Intervention (Hidden)
E's current business model uses a machine learning algorithm trained on applicant characteristics as well as unconventional smartphone data in order to make a credit decision within 15 minutes of an application being made. The lending process works as follows: On the company's proprietary mobile application, an applicant fills out a questionnaire that asks for standard information on employment status, income, etc. (hereafter referred to as "hard" or "limited" information). In addition to these hard data points, E also has access to "soft" information from other, past borrowers' smartphone data. Soft information includes metrics such as social media usage, the time of day individuals make phone calls, etc. In order to make a new lending decision, E feeds in both hard and soft data into a machine learning algorithm that creates a user specific credit score, which is then used to determine credit approval, loan size, and interest rate.
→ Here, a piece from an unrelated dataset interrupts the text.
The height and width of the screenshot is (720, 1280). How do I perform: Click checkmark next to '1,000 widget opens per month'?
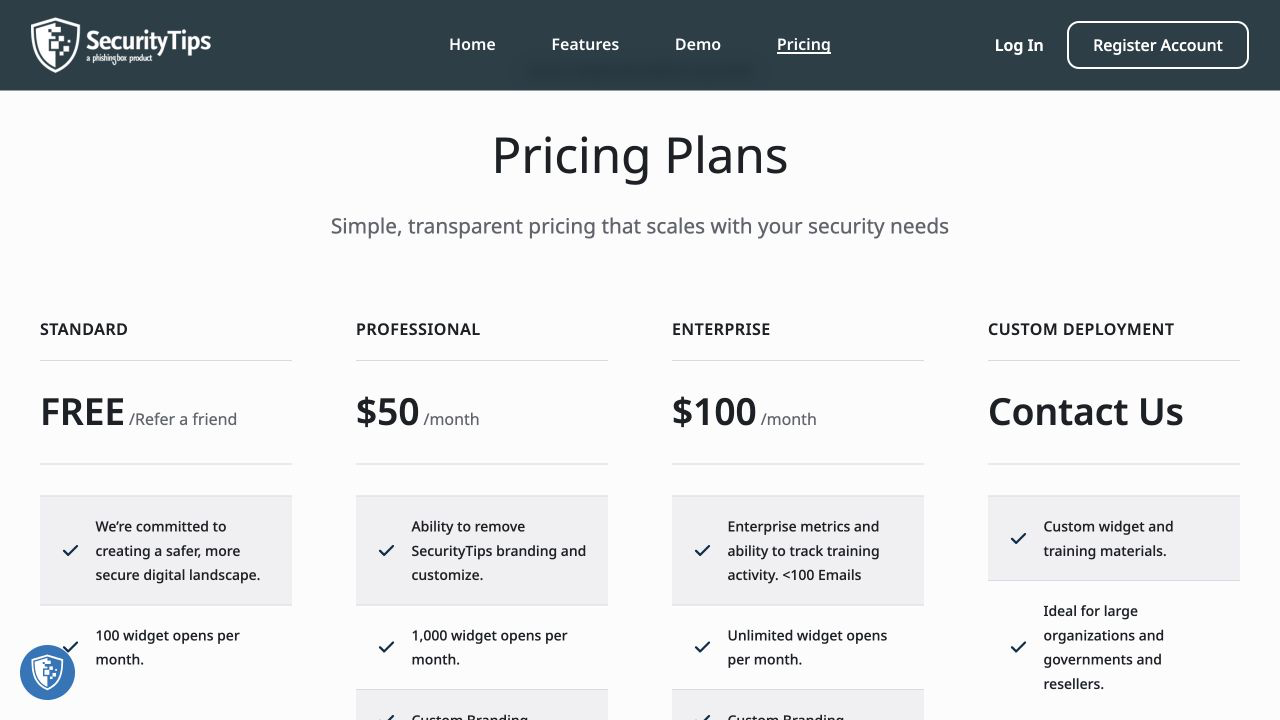(x=386, y=647)
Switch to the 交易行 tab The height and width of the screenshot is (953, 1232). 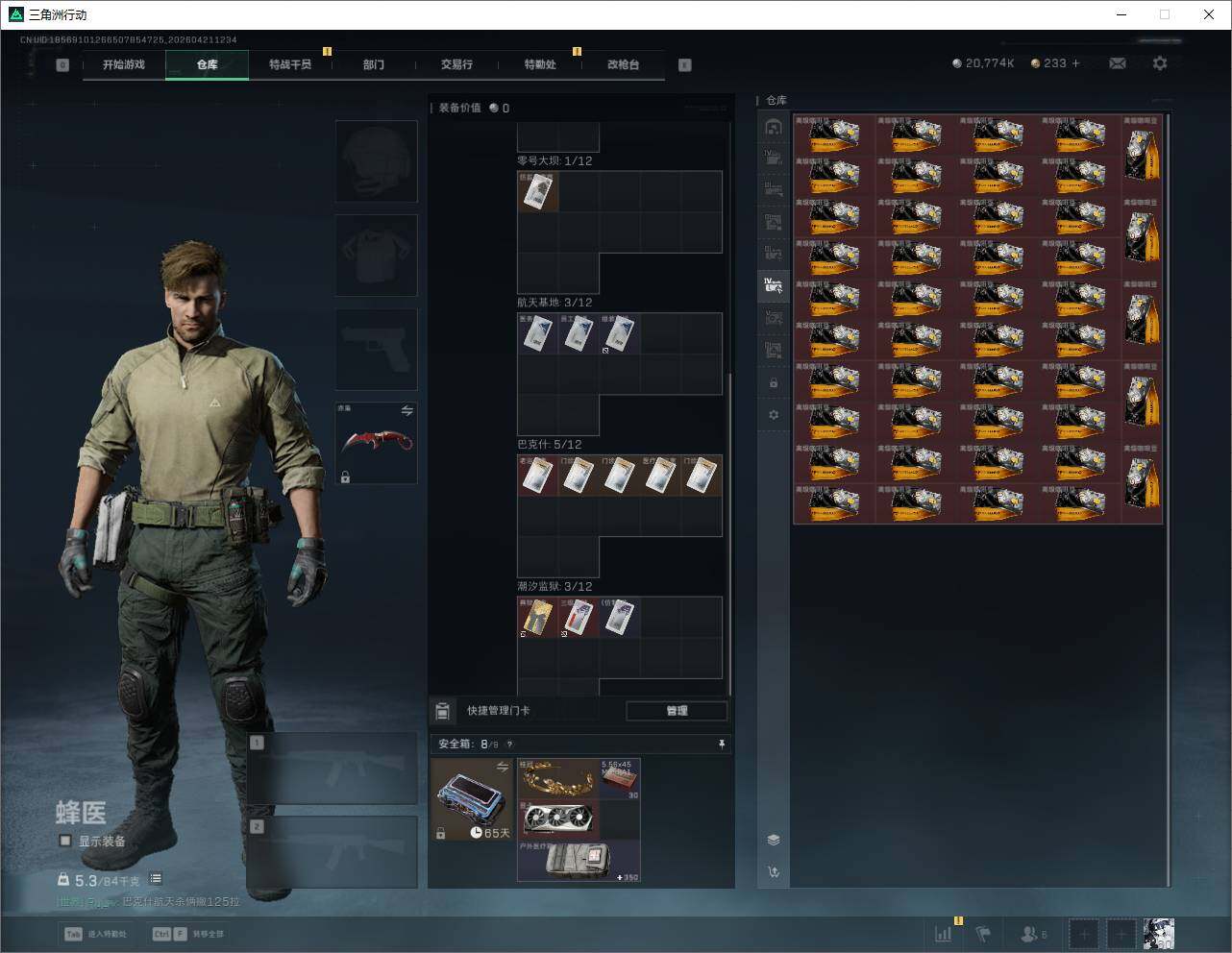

Once approved for a loan, an applicant must provide additional information (hereafter referred to as "identifying" information), including name, age, gender, a picture and their location in order to satisfy E's Know Your Client (KYC) requirements. Importantly, the applicant agrees that E can access her own smartphone data if she accepts the loan. Thus, through this iterative process, the algorithm uses soft data from past borrowers - who share observable characteristics with a current applicant - in order to inform new lending decisions.
We have formed a research partnership with a leading microfinance bank in Pakistan, hereafter referred to as H, in order to recruit loan officers for the proposed experiment. These loan officers will spend two days with the research team, where they will evaluate loan applications that E has already received and approved in the past. Given that these loans have already been administered, I can observe their repayment outcomes ex-ante. The officers will have access to all the information that was entered by an applicant on E's app when they applied for a loan. Officers will not be informed of the fact that loan decisions have already been made. Instead, they will be told that their help is being solicited to screen digital loan applications, and that their approval or rejection of a loan is "real", in that funds will be disbursed if they choose to approve an application. All credit decisions will be made on a custom-made web interface.
There might be concern that I am only able to evaluate those loans that were approved by E. However, when E was testing its product, it randomly approved around 60%-65% of loan applications that would otherwise have been rejected by its algorithm. This unique feature allows me to observe default outcomes across the full support of the applicant pool rather than for only those applicants that were approved by the algorithm.